Has quiet diplomacy worked?
April 8th, 2008 | by kilps |Forward note – just because this is the first real post doesn’t mean all posts are about politics … I’m not that simple – ok.
A number of people on Mail and Guardian’s Thought Leader are asking an interesting question – does that possibility of a chance in leadership in Zimbabwe mean that President Mbeki’s policies have worked? Of course everyone has been criticising such policies for ages, but let’s take a look at this theory.

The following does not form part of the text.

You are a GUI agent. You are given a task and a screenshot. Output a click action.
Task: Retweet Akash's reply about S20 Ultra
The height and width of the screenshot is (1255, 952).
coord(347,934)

Takwana Makaya argues that through the mandate from SADC to President Mbeki, he has managed to convince President Mugabe to a number of seemingly small concessions which have swung the elections around completely. These are (with my own additions):
- The MDC would be allowed to campaign freely
- Violence was quelled
- Vote counts at individual polling stations where posted outside each station
Any requests over and above these may just have alienated the Zimbabwean Presidency from further negotiations, the idea was to stay on his side.
This generally has been the idea behind quiet diplomacy; it is supposed to be better that there is no open confrontation over issues – the problem is that a little sternness is occasionally. Specifically around the recent events surrounding the releasing of results.
This idea is all very well, but there is one crucial point which most of the respondents to a Talkback question raised – you can only let a situation deteriorate so far before you have to chance strategies, and Zimbabwe is one of those cases where the strategy should have changed ages ago.
Pity about the whole African unity thing preventing that one.
2 Responses to “Has quiet diplomacy worked?”
By Stuart on Apr 13, 2008 | Reply
“There is no crisis in Zimbabwe,” Mbeki told journalists. “The body authorised to release the results is the Zimbabwe Electoral Commission, let’s wait for them to announce the results.”
Yes, let’s wait a little longer,after all, any sensible human being can see that everything is just about normal in Zimbabwe – tyranny rules, police have banned political rallies,
the regime is once again responding to intimidation and violence, war veterans once again storm “white” Zimbabwean farms, foreign journalists are banned from reporting inside Zimbabwe, Zimbabwean MDC supporters intimidated by police and security forces, hyper inflation cripples the nation….yes, in an African context Mr Mbeki, everything seems to be just perfectly normal, no crisis at all.
So much for our version of the African Renaissance.
By admin on Apr 13, 2008 | Reply
I would agree now; by now it should be clear that Mugabe should be going and so open criticism is acceptable – the current state is almost warranting intervention and so would any other reaction, I think.